In contrast to the native code emitted by LLVM, translating the IR code in a straightforward way would contain a number of redundant instructions. Something along these lines:

foo:
# %bb.0:
    pushq   %rbp
    movq    %rsp, %rbp
    movl    $42, -4(%rbp)
    cmpl    $42, -4(%rbp)

# create the i1 boolean in a register.
# (This instruction is redundant and LLVM doesn't emit is)
    sete    %al
# See whether the comparison's result was `true` or `false`.
# (This instruction is redundant and LLVM doesn't emit it)
    cmpb    $1, %al

    jne .LBB0_2
# %bb.1:
    jmp .LBB0_2
.LBB0_2:
    popq    %rbp
    retq

My question is: Where is the portion of LLVM code that makes sure these redundant instructions are not emitted? And how does it work?

I read an excellent post Life of an instruction in LLVM by @Eli Bendersky and looked at the code in SelectionDAGBuilder::visitICmp and SelectionDAGBuilder::visitBr. But didn't manage to figure out the answer on my own.

Answer 1

TLDR: X86FastISel::X86SelectBranch

Someone on LLVM's discord told me about the -print-after-all flag of llc. (Actually, @arnt mentioned it in their answer even before I asked on discord and I have no idea why I didn't give the flag a try right away...)

That flag let me see that "X86 DAG->DAG Instruction Selection" was the first pass that didn't only transform IR but turned it into x86-specific Machine IR (MIR). (The corresponding class is X86DAGToDAGISel).
And from the MIR it emitted, it was clear the decision to emit or not SETCC/TEST instructions happens during the pass run.

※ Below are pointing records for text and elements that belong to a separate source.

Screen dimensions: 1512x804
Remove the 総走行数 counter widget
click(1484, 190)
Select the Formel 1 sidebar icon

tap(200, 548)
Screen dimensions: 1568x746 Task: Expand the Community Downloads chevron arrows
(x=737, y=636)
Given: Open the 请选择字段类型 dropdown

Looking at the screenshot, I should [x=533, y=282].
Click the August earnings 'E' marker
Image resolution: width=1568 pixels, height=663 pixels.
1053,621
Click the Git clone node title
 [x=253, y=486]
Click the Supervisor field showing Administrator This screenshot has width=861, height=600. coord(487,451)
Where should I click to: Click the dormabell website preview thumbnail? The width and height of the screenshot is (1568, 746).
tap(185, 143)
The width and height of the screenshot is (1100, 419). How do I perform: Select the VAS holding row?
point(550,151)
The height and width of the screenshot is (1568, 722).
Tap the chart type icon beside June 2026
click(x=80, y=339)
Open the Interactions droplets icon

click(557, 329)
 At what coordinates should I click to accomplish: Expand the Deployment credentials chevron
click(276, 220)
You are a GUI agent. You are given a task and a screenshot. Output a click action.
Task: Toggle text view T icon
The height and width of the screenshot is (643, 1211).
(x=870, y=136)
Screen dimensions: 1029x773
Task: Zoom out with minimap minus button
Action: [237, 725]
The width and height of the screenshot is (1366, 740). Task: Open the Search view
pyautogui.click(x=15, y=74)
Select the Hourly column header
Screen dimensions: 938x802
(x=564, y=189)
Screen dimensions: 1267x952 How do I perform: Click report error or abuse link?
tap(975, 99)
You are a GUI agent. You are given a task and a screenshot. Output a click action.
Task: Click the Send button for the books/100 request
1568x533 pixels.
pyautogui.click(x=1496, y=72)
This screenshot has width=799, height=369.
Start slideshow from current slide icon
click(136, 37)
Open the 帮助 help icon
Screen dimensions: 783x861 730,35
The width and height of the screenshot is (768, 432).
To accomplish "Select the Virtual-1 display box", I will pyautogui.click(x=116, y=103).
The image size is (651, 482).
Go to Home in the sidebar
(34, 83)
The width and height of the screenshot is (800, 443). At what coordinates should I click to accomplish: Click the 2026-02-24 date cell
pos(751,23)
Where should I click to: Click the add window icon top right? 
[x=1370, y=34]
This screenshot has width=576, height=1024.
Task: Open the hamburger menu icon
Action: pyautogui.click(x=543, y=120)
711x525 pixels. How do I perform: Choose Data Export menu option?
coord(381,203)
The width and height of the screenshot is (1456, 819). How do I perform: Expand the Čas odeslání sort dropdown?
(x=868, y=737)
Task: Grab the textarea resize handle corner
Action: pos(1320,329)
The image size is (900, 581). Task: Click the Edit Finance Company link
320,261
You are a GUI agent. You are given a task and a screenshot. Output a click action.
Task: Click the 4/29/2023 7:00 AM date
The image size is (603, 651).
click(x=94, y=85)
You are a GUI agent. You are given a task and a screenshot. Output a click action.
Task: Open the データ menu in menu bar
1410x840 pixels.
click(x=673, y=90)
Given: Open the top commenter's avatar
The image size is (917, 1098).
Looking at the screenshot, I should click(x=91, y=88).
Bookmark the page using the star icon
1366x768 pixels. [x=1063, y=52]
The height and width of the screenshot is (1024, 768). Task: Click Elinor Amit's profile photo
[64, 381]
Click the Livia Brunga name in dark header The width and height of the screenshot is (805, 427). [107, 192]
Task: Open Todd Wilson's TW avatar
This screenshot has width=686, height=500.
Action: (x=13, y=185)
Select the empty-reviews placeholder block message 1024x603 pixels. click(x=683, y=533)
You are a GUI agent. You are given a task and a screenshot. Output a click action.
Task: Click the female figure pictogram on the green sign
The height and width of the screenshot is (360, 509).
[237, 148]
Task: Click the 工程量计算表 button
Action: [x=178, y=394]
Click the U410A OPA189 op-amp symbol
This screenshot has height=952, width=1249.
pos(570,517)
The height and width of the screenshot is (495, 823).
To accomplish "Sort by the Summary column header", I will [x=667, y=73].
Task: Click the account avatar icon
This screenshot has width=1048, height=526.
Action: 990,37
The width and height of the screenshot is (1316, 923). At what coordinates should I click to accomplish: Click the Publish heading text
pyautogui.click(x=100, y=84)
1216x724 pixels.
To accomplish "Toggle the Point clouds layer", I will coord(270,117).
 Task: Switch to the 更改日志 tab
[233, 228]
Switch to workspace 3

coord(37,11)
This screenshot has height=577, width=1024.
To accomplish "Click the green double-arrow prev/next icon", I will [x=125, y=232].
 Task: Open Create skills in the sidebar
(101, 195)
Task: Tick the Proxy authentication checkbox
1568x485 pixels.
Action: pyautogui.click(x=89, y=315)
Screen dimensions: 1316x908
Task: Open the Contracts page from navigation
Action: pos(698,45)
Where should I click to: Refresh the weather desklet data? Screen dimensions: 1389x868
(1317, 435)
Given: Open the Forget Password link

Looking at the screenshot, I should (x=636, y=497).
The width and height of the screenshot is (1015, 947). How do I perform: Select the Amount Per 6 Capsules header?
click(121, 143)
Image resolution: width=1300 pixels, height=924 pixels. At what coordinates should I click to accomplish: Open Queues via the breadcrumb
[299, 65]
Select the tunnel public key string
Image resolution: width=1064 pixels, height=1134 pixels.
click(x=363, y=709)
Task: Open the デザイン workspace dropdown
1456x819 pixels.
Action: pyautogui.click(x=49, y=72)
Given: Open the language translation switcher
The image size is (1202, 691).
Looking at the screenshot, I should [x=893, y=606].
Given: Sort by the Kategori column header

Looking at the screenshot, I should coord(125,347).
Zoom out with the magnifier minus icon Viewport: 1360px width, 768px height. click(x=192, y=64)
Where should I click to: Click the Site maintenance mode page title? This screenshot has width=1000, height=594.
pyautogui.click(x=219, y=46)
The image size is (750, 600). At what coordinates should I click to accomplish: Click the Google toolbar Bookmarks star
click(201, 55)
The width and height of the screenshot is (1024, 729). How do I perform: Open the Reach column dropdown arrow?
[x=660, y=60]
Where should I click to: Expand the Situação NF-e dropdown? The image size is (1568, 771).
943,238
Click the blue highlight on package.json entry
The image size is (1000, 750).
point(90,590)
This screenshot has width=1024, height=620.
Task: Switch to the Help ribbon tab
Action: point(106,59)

Stepping through X86DAGToDAGISel::runOnMachineFunction eventually brought me to X86FastISel::X86SelectBranch. There,

• in case br is the only user of icmp's result and the instructions are in the same basic block, the pass decides not to emit SETCC/TEST
• in case icmp's result has other users or the two IR instructions aren't in the same basic block, the pass will actually emit SETCC/TEST.

So, for this C code:

void foo() {
    int forty_two = 42;
    int is_forty_two;
    if (is_forty_two = (forty_two == 42)) {
    }
}

clang -S -emit-llvm brcond.c produces the following IR:

define void @foo() #0 {
entry:
  %forty_two = alloca i32, align 4
  %is_forty_two = alloca i32, align 4
  store i32 42, i32* %forty_two, align 4
  %0 = load i32, i32* %forty_two, align 4
  %cmp = icmp eq i32 %0, 42
  %conv = zext i1 %cmp to i32
  store i32 %conv, i32* %is_forty_two, align 4
  br i1 %cmp, label %if.then, label %if.end

if.then:                                          ; preds = %entry
  br label %if.end

if.end:                                           ; preds = %if.then, %entry
  ret void
}

Obviously, %cmp has more than one user. So llc brcond.ll emits the assembly below (abridged a bit):

foo:                                    # @foo
# %bb.0:                                # %entry
    pushq   %rax
    movl    $42, (%rsp)
    cmpl    $42, (%rsp)
    sete    %al
    movb    %al, %cl
    andb    $1, %cl
    movzbl  %cl, %ecx
    movl    %ecx, 4(%rsp)
    testb   $1, %al
    jne .LBB1_1
    jmp .LBB1_2
.LBB1_1:                                # %if.then
    jmp .LBB1_2
.LBB1_2:                                # %if.end
    popq    %rax
    retq

Answer 2

LLVM runs passes that change the code in beneficial ways. Each pass decides what "beneficial" means. Am I right in assuming that you're more interested in a generic answer and are using that br as an example? If so, the -print-after-all flag, which instructs the compiler to print the IR after each of the passes, may be the what you want. There's also a -print-before-all and more specific flags.

Reading the output and seeing how it changes gfives you a good overview of which passes add/eliminate which warts.